The valet shot her a scornful look. “Begging your pardon, miss, but you didn’t know the man. Or the woman. She broke him, she did. He deserved better than that—” he bit off the clearly derogatory remark he had been about to make, casting a quick glance at Gideon, and said instead “—that woman.”

“I would think a man would make more of an effort to find his own son,” Irene countered.

“He thought the boy was better off with his mother,” Owenby shot back. “He didn’t know she had let him go in the city to fend for himself.”

“How do you know she did?” Gideon asked.

“What?
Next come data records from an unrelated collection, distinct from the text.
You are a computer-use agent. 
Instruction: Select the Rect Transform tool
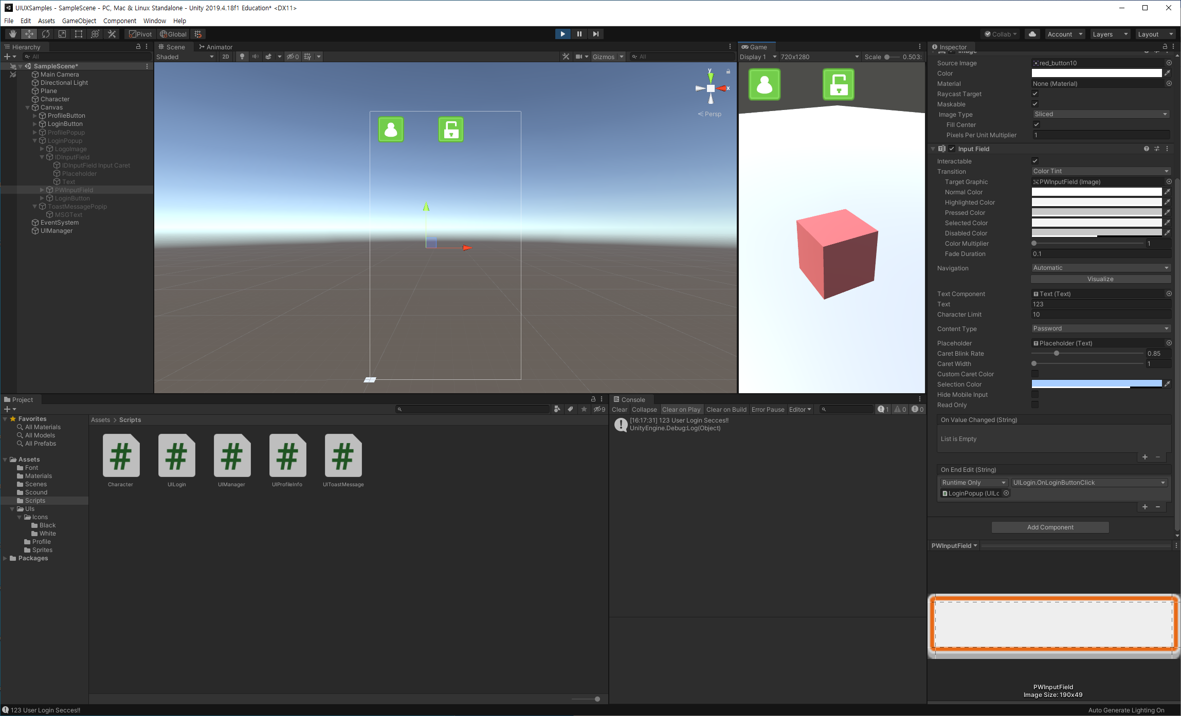coord(79,34)
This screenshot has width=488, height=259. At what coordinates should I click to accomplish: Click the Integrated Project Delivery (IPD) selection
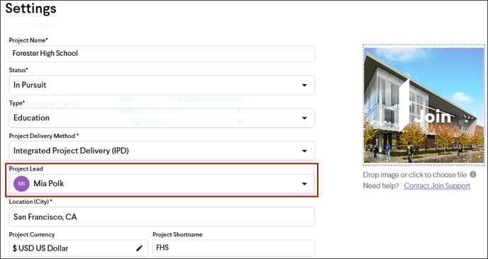click(71, 151)
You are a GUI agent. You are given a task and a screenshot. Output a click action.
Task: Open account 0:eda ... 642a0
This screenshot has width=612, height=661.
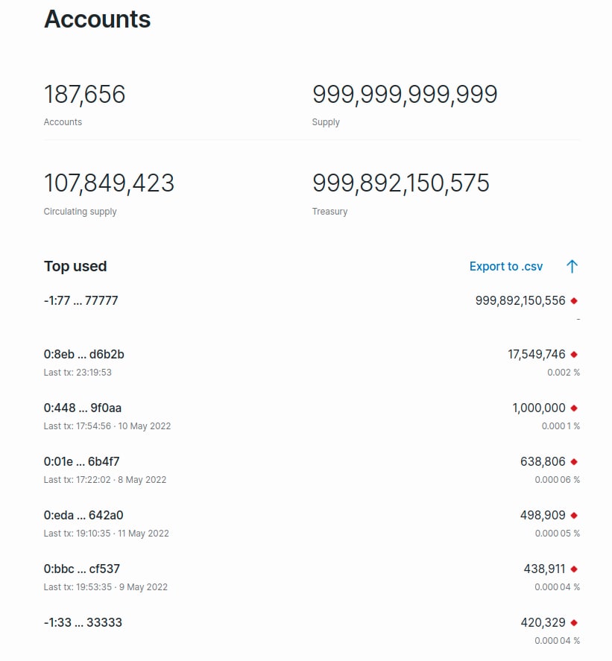[x=83, y=516]
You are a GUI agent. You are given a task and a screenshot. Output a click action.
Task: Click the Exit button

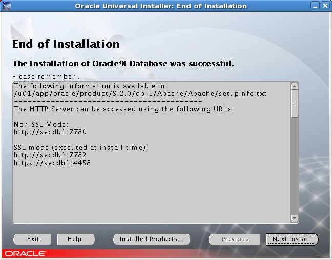point(33,239)
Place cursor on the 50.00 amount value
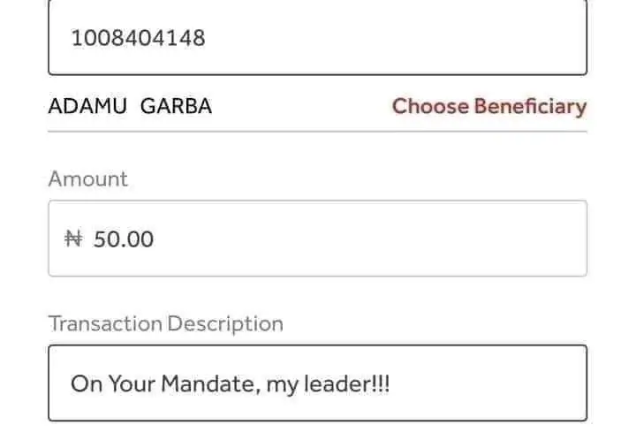Screen dimensions: 636x440 [124, 239]
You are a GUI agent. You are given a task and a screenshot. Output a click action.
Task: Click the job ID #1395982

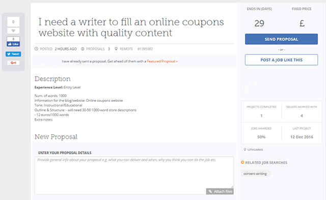145,49
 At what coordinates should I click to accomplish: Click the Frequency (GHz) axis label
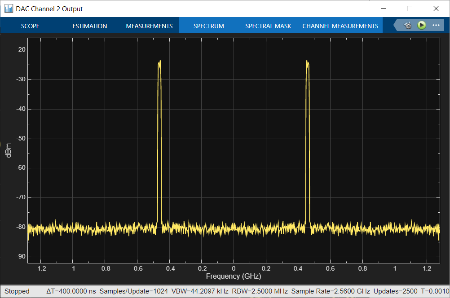tap(233, 276)
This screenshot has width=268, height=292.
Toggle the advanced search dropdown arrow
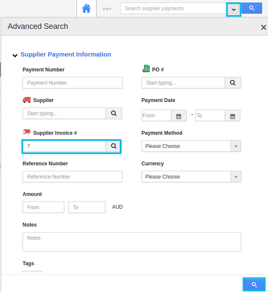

What do you mean?”

“How do you know that she let me go in London?”

“I don’t. I just assumed…I mean, that’s where they found you, didn’t they? That’s what the rumor is, that the duke found you in some gaming hell in London and knew it was you.”

Gideon arched his brows. “A little more colorful, perhaps, than the literal truth, but yes, London is where I lived.”

“And can you remember nothing else?” Owenby asked. “Nothing about your mother or how you came to London?”

“No. Nothing. I would like very much to find out what happened.”

“I wish I could help you, my lord,” Owenby said. “But I’ve told you all I know.”

“My father never heard anything from her? No letters? No rumors? No one ever claimed to have seen her?”

“Not that I know of.”

That was all they were able to get out of him, though Gideon asked him a few more questions. His reply was always the same: He had told them everything he knew. Gideon’s mother had run away with her lover, taking her son with them.

It was clear that he was through. Finally Gideon nodded and bade the man a polite goodbye. Then he and Irene left the cottage.

“Well,” Irene commented as they settled into the carriage and drove away from the valet’s cottage, “he is certainly consistent in his answers.”

“And not inclined to elaborate on them, either,” Gideon added. “I cannot help but wonder if he knows more than he is saying.”